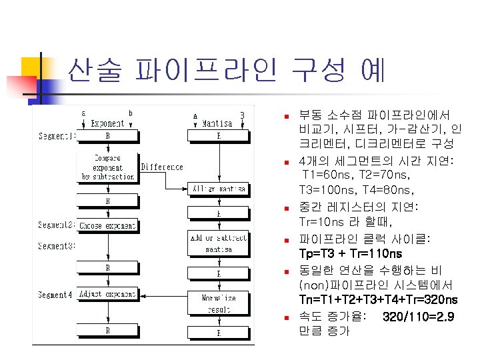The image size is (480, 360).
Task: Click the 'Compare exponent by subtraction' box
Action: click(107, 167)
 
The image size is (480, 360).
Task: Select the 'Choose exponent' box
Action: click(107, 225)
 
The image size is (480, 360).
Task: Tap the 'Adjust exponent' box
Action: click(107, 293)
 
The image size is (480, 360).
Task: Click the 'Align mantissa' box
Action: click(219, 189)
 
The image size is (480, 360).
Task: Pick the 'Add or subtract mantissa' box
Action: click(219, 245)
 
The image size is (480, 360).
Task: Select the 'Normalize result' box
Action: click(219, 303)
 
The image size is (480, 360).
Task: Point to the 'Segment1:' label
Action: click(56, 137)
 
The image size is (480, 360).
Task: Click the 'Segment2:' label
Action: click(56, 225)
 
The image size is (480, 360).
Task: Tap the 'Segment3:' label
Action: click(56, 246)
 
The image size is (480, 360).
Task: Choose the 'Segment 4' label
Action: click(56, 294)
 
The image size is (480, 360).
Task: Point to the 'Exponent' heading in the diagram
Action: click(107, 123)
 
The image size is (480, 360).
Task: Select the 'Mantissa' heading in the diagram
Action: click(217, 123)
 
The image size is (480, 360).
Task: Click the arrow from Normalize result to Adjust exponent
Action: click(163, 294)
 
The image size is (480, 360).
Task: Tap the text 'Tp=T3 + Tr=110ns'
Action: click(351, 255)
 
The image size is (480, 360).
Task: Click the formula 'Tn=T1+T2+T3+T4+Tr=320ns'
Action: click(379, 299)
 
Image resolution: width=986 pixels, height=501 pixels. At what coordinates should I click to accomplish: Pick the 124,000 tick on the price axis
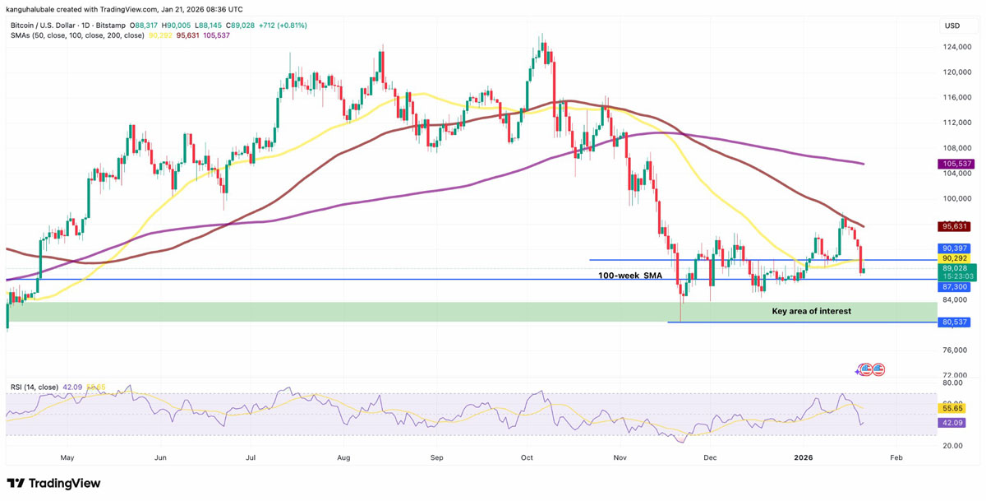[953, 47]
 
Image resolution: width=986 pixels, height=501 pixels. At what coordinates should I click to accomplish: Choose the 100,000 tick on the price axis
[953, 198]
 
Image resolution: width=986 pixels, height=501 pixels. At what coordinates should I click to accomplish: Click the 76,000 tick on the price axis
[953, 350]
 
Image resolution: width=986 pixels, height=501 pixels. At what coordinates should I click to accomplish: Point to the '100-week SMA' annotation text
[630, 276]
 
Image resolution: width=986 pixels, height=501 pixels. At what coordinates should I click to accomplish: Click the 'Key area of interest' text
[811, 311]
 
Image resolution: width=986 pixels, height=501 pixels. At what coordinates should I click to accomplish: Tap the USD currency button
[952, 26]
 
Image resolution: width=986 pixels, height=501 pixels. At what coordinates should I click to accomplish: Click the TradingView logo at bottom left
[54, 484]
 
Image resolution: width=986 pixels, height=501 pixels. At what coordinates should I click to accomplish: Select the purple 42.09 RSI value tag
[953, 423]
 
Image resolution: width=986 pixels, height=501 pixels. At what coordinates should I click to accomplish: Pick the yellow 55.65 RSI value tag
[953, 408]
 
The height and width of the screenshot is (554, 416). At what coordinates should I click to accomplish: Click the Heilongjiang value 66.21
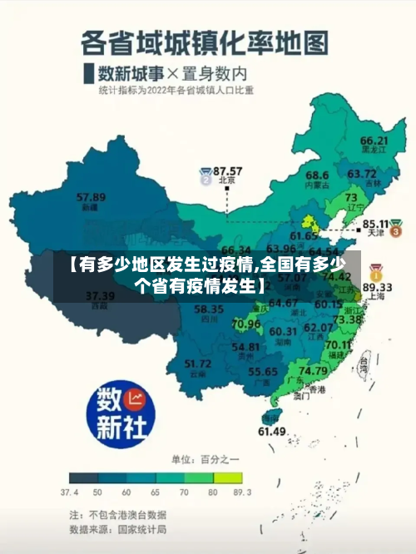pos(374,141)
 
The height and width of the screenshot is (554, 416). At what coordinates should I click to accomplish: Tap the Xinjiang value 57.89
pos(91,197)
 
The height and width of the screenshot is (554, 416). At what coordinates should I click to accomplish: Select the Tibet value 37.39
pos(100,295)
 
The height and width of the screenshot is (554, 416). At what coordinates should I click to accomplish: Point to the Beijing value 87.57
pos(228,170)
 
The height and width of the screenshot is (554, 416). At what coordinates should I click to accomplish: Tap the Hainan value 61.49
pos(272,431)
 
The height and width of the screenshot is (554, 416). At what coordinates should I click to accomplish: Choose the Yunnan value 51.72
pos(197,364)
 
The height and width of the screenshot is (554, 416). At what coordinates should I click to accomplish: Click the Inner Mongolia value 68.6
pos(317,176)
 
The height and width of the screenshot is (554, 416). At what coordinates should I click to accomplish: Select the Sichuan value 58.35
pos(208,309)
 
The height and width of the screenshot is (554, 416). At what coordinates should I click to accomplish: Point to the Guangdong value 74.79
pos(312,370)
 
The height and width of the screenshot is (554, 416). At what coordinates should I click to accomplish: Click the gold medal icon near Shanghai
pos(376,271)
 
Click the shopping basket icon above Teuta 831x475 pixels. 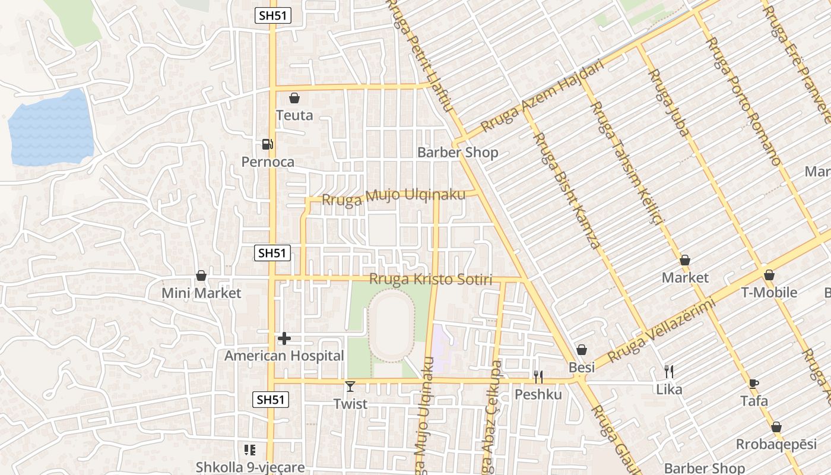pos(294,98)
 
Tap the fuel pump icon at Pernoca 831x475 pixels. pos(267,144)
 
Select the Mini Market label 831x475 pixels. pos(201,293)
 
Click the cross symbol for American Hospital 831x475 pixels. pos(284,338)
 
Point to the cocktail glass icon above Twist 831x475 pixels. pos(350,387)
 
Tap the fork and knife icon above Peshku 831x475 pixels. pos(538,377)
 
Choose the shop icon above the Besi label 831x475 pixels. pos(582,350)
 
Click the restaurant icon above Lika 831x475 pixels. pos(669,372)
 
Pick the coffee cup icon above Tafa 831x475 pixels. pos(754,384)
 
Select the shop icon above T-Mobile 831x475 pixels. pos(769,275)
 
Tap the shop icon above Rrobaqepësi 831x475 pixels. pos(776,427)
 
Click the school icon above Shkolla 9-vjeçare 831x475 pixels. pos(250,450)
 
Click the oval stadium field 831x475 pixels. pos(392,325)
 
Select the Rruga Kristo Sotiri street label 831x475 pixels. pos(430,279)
==
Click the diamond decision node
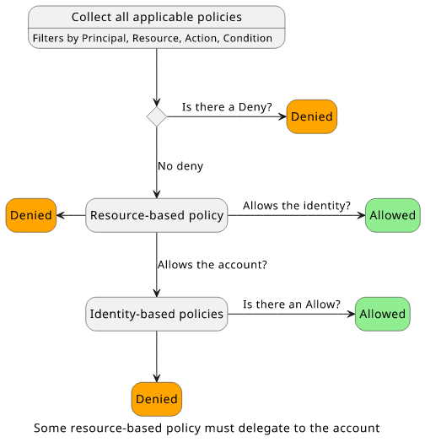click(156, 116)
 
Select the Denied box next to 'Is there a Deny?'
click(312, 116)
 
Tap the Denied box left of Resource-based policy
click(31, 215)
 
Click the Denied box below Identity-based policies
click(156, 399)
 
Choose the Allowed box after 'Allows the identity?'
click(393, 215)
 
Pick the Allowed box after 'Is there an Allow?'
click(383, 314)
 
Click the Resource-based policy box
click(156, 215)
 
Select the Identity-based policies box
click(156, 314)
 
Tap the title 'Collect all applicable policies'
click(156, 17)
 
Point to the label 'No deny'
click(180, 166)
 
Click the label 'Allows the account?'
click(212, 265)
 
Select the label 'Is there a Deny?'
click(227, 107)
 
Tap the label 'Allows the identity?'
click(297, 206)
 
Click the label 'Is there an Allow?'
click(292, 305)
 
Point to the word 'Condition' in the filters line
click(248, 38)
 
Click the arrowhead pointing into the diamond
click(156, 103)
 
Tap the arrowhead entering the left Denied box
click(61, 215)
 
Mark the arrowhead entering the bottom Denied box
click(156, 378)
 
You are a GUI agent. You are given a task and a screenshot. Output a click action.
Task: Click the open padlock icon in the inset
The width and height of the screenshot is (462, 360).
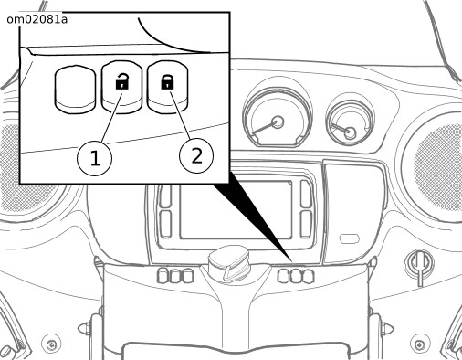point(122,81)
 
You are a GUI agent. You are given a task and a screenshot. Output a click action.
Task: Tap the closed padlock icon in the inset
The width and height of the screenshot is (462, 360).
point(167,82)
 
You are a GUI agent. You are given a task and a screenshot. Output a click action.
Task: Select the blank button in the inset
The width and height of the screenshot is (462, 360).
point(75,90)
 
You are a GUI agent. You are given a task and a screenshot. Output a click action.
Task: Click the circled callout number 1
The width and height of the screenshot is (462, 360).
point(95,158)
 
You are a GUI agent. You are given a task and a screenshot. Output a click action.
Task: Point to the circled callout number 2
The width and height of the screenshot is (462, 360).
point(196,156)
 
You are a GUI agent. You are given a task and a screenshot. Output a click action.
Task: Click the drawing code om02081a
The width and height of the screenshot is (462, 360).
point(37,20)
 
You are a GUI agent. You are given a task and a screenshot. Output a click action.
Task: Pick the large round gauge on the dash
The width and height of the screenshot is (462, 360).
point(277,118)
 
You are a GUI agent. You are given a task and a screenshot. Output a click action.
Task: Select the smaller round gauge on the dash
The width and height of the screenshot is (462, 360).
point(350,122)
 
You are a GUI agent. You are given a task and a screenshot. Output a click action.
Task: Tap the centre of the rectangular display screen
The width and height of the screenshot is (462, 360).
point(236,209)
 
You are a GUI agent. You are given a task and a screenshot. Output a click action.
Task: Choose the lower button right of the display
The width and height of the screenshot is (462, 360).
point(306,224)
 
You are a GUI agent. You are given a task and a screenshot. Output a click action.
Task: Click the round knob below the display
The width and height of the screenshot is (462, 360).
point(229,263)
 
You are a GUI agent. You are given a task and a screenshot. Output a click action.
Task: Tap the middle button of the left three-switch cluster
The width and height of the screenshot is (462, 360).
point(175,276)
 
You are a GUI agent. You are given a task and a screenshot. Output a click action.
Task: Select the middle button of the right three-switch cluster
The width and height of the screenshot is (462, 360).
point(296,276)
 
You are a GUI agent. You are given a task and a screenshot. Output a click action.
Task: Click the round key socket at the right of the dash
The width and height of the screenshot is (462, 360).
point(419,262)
--
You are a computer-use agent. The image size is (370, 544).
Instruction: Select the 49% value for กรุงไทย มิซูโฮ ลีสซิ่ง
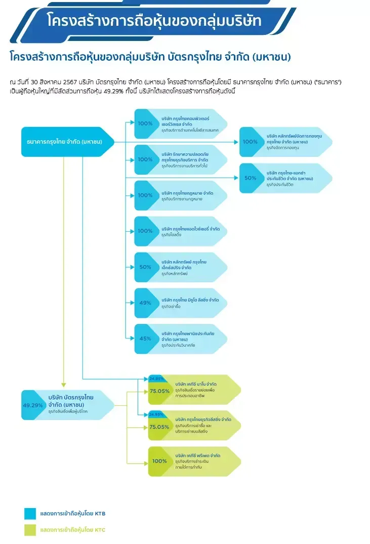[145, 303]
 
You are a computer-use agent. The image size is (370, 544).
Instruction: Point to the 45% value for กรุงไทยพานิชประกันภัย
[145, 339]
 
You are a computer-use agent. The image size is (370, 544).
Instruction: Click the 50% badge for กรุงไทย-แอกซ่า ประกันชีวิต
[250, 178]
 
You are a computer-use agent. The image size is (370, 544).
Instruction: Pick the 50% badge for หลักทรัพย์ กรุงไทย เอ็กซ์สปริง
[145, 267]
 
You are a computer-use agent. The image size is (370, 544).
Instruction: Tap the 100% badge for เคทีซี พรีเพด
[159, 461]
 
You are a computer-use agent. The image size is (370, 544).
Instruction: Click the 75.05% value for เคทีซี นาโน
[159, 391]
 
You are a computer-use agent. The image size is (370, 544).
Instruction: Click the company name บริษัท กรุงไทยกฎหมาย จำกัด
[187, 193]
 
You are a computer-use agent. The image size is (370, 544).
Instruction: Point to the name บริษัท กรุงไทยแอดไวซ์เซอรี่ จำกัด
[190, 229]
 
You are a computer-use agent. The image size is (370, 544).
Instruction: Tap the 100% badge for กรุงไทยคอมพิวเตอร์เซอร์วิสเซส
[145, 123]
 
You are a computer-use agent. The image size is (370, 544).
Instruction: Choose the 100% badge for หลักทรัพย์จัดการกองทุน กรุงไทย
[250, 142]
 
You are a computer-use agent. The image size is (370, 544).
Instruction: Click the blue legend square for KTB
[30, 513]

### PROBLEM DESCRIPTION
Convert the listing above, from the line with "Heilongjiang value 66.21" to the line with "pos(100,295)", into a JSON list of strings with one string per line and no blank lines. Omit the pictures.

### ANSWER TO THE EXERCISE
[
  "The height and width of the screenshot is (554, 416). At what coordinates should I click to accomplish: Click the Heilongjiang value 66.21",
  "pos(374,141)",
  "The height and width of the screenshot is (554, 416). At what coordinates should I click to accomplish: Tap the Xinjiang value 57.89",
  "pos(91,197)",
  "The height and width of the screenshot is (554, 416). At what coordinates should I click to accomplish: Select the Tibet value 37.39",
  "pos(100,295)"
]